CafésocietyBobby décide de quitter New York et la boutique de son père pour venir tenter sa chance à Hollywood, où son oncle Phil, agent réputé, l’introduit dans le milieu du cinéma des années 30. Le jeune homme s’éprend rapidement de Vonnie, la jolie secrétaire de Phil…

Movie challenge 2016 : un film sorti cette année 

J’ai vraiment hésité à placer ce film dans la catégorie « film d’un réalisateur que j’adore », tant je ne peux nier me laisser embarquer à chaque fois par la patte Woody. À l’exception de Match Point, le premier que j’ai vu de lui, j’ai aimé tous ses films (je ne les ai pas tous vus, cela dit). Mais peut-être retenue par les accusations qui pèsent contre lui, et ayant l’idée d’un autre film que je souhaite voir, d’un autre réalisateur que j’aime beaucoup, j’ai sagement rangé Café Society dans la catégorie du Movie challenge la plus évidente.

Il y a plusieurs veines dans le cinéma allennien qui me séduisent particulièrement. La première est son côté romantico-mélancolique qui explore les rapports humains, et en particulier amoureux, avec une tristesse souriante. La deuxième est l’ironie dont il fait preuve de manière parfois féroce, en particulier contre le milieu du cinéma. La troisième est le goût pour le dépaysement géographique ou historique, afin de nous ramener à des thèmes universels, tout en nous en mettant plein les mirettes. Et mon tout donne… Café Society.

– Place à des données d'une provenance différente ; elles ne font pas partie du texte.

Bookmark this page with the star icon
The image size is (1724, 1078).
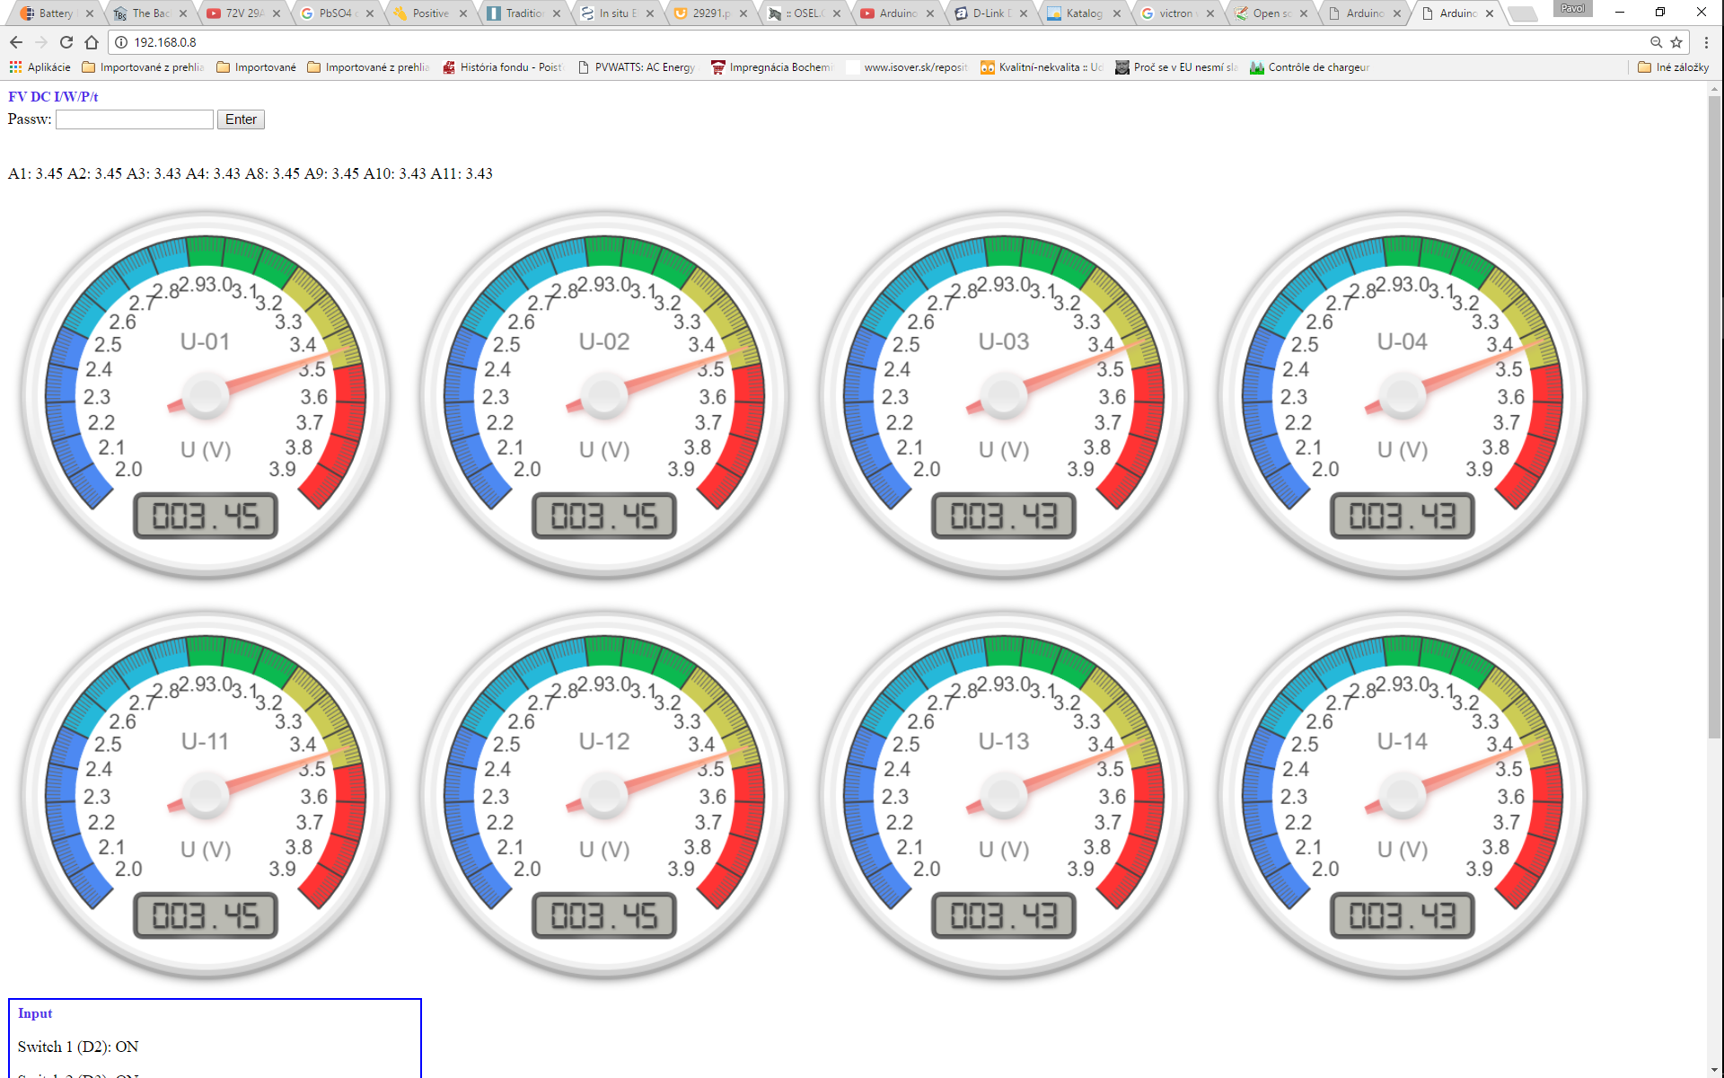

Pourtant il est clair que ce film ne détrônera pas mes chouchous dans l’œuvre allennienne, car il lui manque la touche surréaliste qui confère leur magie à La Rose pourpre du Caire et à Midnight in Paris, deux films dont je ne me lasserai probablement jamais (n’en déplaise à certains critiques). Cependant, j’ai vraiment beaucoup apprécié cette plongée dans le cinéma des années 30, un monde où tout est vanité, semble-t-il, que l’on découvre par les yeux du candide Bobby. Je me rends compte que je connais très mal la filmographie de Jesse Eisenberg, dont j’avais pourtant déjà aimé le personnage dans To Rome with Love. Ici, je l’ai trouvé à la fois drôle (la scène avec la prostituée est assez hilarante), juste et émouvant en amoureux transi et naïf. J’attendais surtout de découvrir Kristen Stewart, à vrai dire, que j’avais juste aperçue dans Into the Wild et contre qui j’avais un a priori négatif nommé Twilight. Je n’aurais pas du tout imaginé cette actrice chez Woody Allen, mais je demandais à voir. Finalement je ne suis pas certaine d’avoir été à cent pour cent convaincue par son jeu, parfois un peu trop minaudé à mon goût. On comprend cela dit tout à fait que tous les hommes tombent sous le charme de Vonnie, car les tenues légères et vintage rendent l’actrice plus jolie et gracieuse que jamais, et bien plus irrésistible que Veronica bis (Blake Lively, au rôle assez insignifiant).

Au fond, ce que j’ai vraiment aimé dans ce film, c’est le questionnement qui en ressort : comment faire les bons choix de vie ? Qu’est-ce qui peut vraiment nous rendre heureux ? Vonnie doit choisir entre un homme rassurant et charismatique (Steve Carell) lui offrant une vie de voyages, d’amusement et de luxe, ou un jeune homme perdu et éperdu avec qui la vie s’annonce moins linéairement tracée. Quant à Bobby, il pourrait se battre ou se résigner, et plus tard, tenter d’oublier ou tout chambouler. Auraient-ils tous deux été plus heureux en faisant d’autres choix ? Nul n’est mieux placé qu’un fataliste comme Woody Allen pour nous laisser, nous spectateurs, nous débrouiller de cette question.